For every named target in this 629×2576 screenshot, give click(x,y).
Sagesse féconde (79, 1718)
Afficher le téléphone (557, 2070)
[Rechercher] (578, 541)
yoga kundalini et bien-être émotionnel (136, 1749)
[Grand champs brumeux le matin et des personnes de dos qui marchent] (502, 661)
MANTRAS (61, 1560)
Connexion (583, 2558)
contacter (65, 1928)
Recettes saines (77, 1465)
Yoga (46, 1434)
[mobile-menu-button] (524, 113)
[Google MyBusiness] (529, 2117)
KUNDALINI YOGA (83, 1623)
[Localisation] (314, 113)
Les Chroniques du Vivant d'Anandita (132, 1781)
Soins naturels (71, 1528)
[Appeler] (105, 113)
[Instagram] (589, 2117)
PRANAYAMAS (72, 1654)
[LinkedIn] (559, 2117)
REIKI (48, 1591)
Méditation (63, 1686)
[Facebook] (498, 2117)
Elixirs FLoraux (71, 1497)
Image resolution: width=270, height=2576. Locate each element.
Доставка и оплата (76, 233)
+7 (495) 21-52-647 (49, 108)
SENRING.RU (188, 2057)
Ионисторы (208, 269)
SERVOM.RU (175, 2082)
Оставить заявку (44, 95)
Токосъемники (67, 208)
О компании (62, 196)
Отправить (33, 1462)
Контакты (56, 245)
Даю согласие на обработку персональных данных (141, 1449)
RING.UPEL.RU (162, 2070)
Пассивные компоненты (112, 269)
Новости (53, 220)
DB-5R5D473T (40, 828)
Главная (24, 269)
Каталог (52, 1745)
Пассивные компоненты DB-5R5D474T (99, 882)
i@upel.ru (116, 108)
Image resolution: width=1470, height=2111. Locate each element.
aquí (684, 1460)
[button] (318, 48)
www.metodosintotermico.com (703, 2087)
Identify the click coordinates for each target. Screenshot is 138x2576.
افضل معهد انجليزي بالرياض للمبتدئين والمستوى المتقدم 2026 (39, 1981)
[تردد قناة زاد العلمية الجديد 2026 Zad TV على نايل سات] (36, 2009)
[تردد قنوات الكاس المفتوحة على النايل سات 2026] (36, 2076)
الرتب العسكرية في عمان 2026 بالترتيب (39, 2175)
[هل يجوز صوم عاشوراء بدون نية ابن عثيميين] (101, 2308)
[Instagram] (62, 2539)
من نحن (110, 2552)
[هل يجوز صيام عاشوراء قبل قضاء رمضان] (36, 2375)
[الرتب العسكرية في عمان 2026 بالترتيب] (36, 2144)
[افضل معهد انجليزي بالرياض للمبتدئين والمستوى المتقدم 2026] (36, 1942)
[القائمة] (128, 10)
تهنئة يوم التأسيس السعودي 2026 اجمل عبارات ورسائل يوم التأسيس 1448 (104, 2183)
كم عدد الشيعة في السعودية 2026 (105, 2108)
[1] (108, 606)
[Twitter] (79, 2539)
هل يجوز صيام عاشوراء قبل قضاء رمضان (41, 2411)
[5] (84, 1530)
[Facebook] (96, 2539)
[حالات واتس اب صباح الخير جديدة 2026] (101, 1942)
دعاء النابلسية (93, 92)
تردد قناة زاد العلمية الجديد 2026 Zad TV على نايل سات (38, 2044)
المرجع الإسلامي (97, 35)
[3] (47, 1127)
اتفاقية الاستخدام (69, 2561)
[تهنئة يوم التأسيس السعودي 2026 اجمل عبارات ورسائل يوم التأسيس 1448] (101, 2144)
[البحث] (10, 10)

▶ _Task requirements_:
All of the records above need to be printed again exactly as they appear.

▶ _Expected answer_:
For every named target in this 629×2576 screenshot, give click(x,y).
Sagesse féconde (79, 1718)
Afficher le téléphone (557, 2070)
[Rechercher] (578, 541)
yoga kundalini et bien-être émotionnel (136, 1749)
[Grand champs brumeux le matin et des personnes de dos qui marchent] (502, 661)
MANTRAS (61, 1560)
Connexion (583, 2558)
contacter (65, 1928)
Recettes saines (77, 1465)
Yoga (46, 1434)
[mobile-menu-button] (524, 113)
[Google MyBusiness] (529, 2117)
KUNDALINI YOGA (83, 1623)
[Localisation] (314, 113)
Les Chroniques du Vivant d'Anandita (132, 1781)
Soins naturels (71, 1528)
[Appeler] (105, 113)
[Instagram] (589, 2117)
PRANAYAMAS (72, 1654)
[LinkedIn] (559, 2117)
REIKI (48, 1591)
Méditation (63, 1686)
[Facebook] (498, 2117)
Elixirs FLoraux (71, 1497)
Image resolution: width=270, height=2576. Locate each element.
Доставка и оплата (76, 233)
+7 (495) 21-52-647 (49, 108)
SENRING.RU (188, 2057)
Ионисторы (208, 269)
SERVOM.RU (175, 2082)
Оставить заявку (44, 95)
Токосъемники (67, 208)
О компании (62, 196)
Отправить (33, 1462)
Контакты (56, 245)
Даю согласие на обработку персональных данных (141, 1449)
RING.UPEL.RU (162, 2070)
Пассивные компоненты (112, 269)
Новости (53, 220)
DB-5R5D473T (40, 828)
Главная (24, 269)
Каталог (52, 1745)
Пассивные компоненты DB-5R5D474T (99, 882)
i@upel.ru (116, 108)
Image resolution: width=1470, height=2111. Locate each element.
aquí (684, 1460)
[button] (318, 48)
www.metodosintotermico.com (703, 2087)
Identify the click coordinates for each target. Screenshot is 138x2576.
افضل معهد انجليزي بالرياض للمبتدئين والمستوى المتقدم 2026 (39, 1981)
[تردد قناة زاد العلمية الجديد 2026 Zad TV على نايل سات] (36, 2009)
[تردد قنوات الكاس المفتوحة على النايل سات 2026] (36, 2076)
الرتب العسكرية في عمان 2026 بالترتيب (39, 2175)
[هل يجوز صوم عاشوراء بدون نية ابن عثيميين] (101, 2308)
[Instagram] (62, 2539)
من نحن (110, 2552)
[هل يجوز صيام عاشوراء قبل قضاء رمضان] (36, 2375)
[الرتب العسكرية في عمان 2026 بالترتيب] (36, 2144)
[افضل معهد انجليزي بالرياض للمبتدئين والمستوى المتقدم 2026] (36, 1942)
[القائمة] (128, 10)
تهنئة يوم التأسيس السعودي 2026 اجمل عبارات ورسائل يوم التأسيس 1448 (104, 2183)
كم عدد الشيعة في السعودية 2026 (105, 2108)
[1] (108, 606)
[Twitter] (79, 2539)
هل يجوز صيام عاشوراء قبل قضاء رمضان (41, 2411)
[5] (84, 1530)
[Facebook] (96, 2539)
[حالات واتس اب صباح الخير جديدة 2026] (101, 1942)
دعاء النابلسية (93, 92)
تردد قناة زاد العلمية الجديد 2026 Zad TV على نايل سات (38, 2044)
المرجع الإسلامي (97, 35)
[3] (47, 1127)
اتفاقية الاستخدام (69, 2561)
[تهنئة يوم التأسيس السعودي 2026 اجمل عبارات ورسائل يوم التأسيس 1448] (101, 2144)
[البحث] (10, 10)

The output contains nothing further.